▶ [WORK TO BE COMPLETED]: The lines from the one containing "Given: Select the" to the end of the entries, both included, are what you need to transcribe exactly, without pictures and without anything else.

○ ○ ○ ○ ○

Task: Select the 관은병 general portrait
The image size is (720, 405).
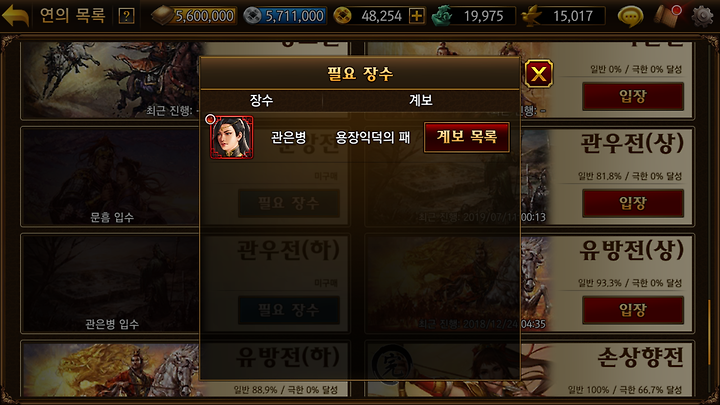Action: point(231,137)
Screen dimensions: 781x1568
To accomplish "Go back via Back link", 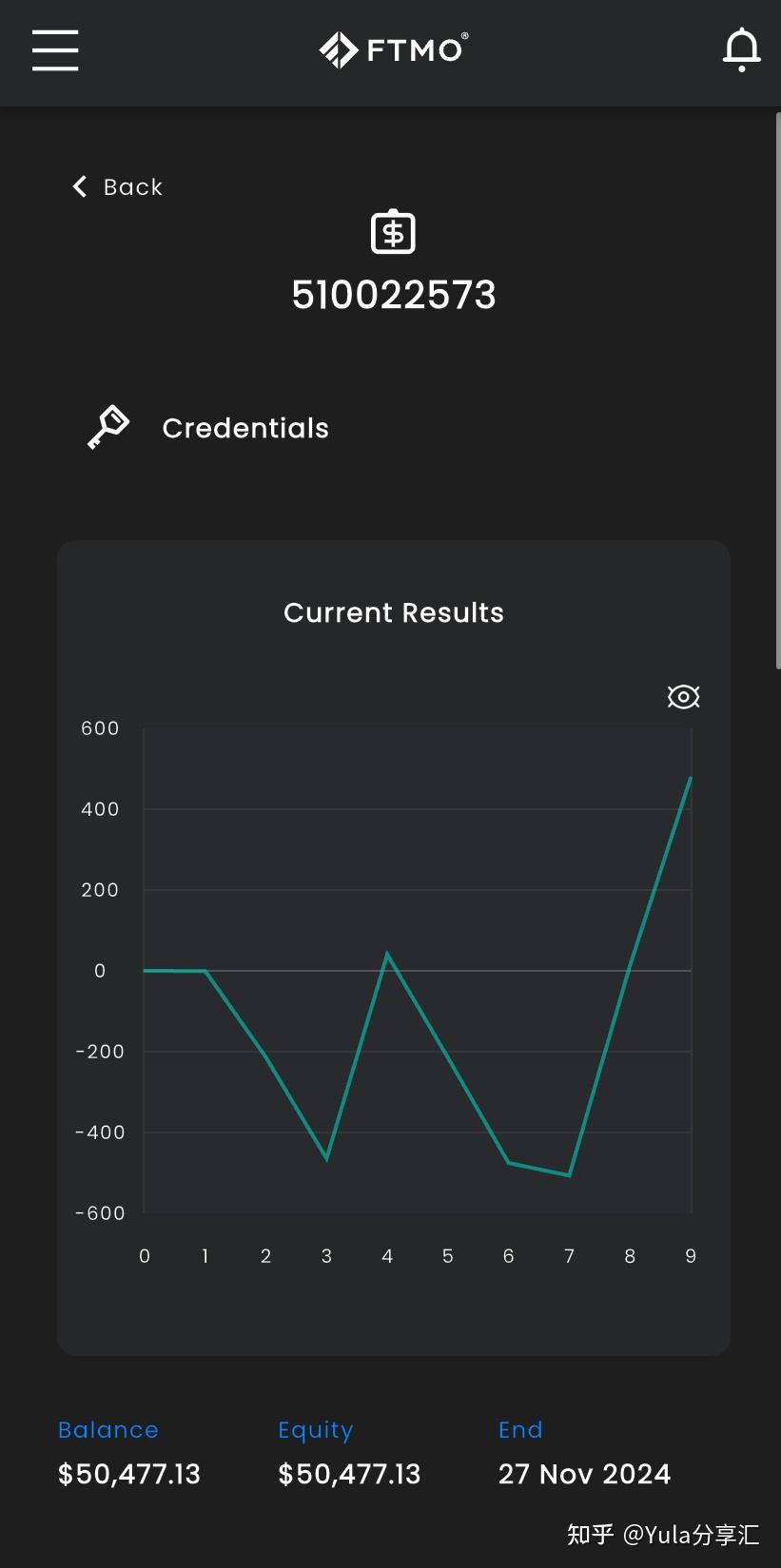I will pos(133,187).
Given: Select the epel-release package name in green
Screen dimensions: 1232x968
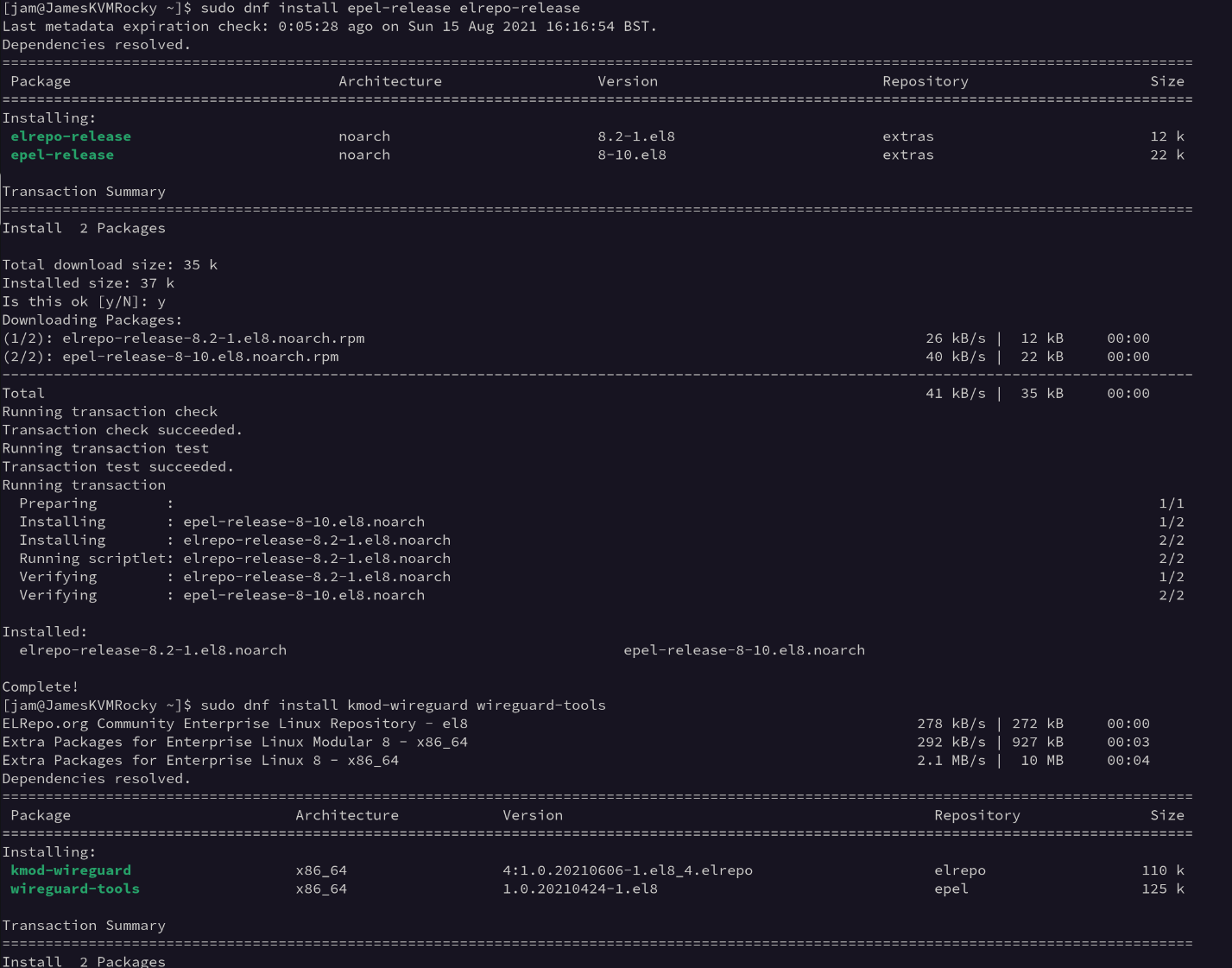Looking at the screenshot, I should coord(62,155).
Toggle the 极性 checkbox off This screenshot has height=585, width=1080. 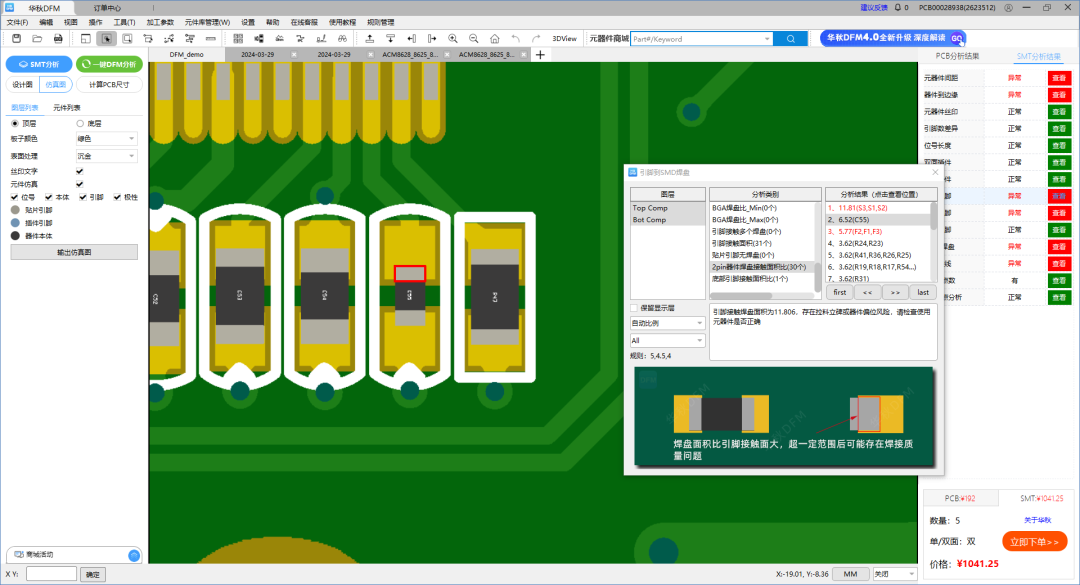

○ ○ ○ ○ ○

▶ [ANSWER SPACE]:
Given: Select the epel-release package name in green
Screen dimensions: 1232x968
Looking at the screenshot, I should coord(62,155).
Toggle the 极性 checkbox off This screenshot has height=585, width=1080. 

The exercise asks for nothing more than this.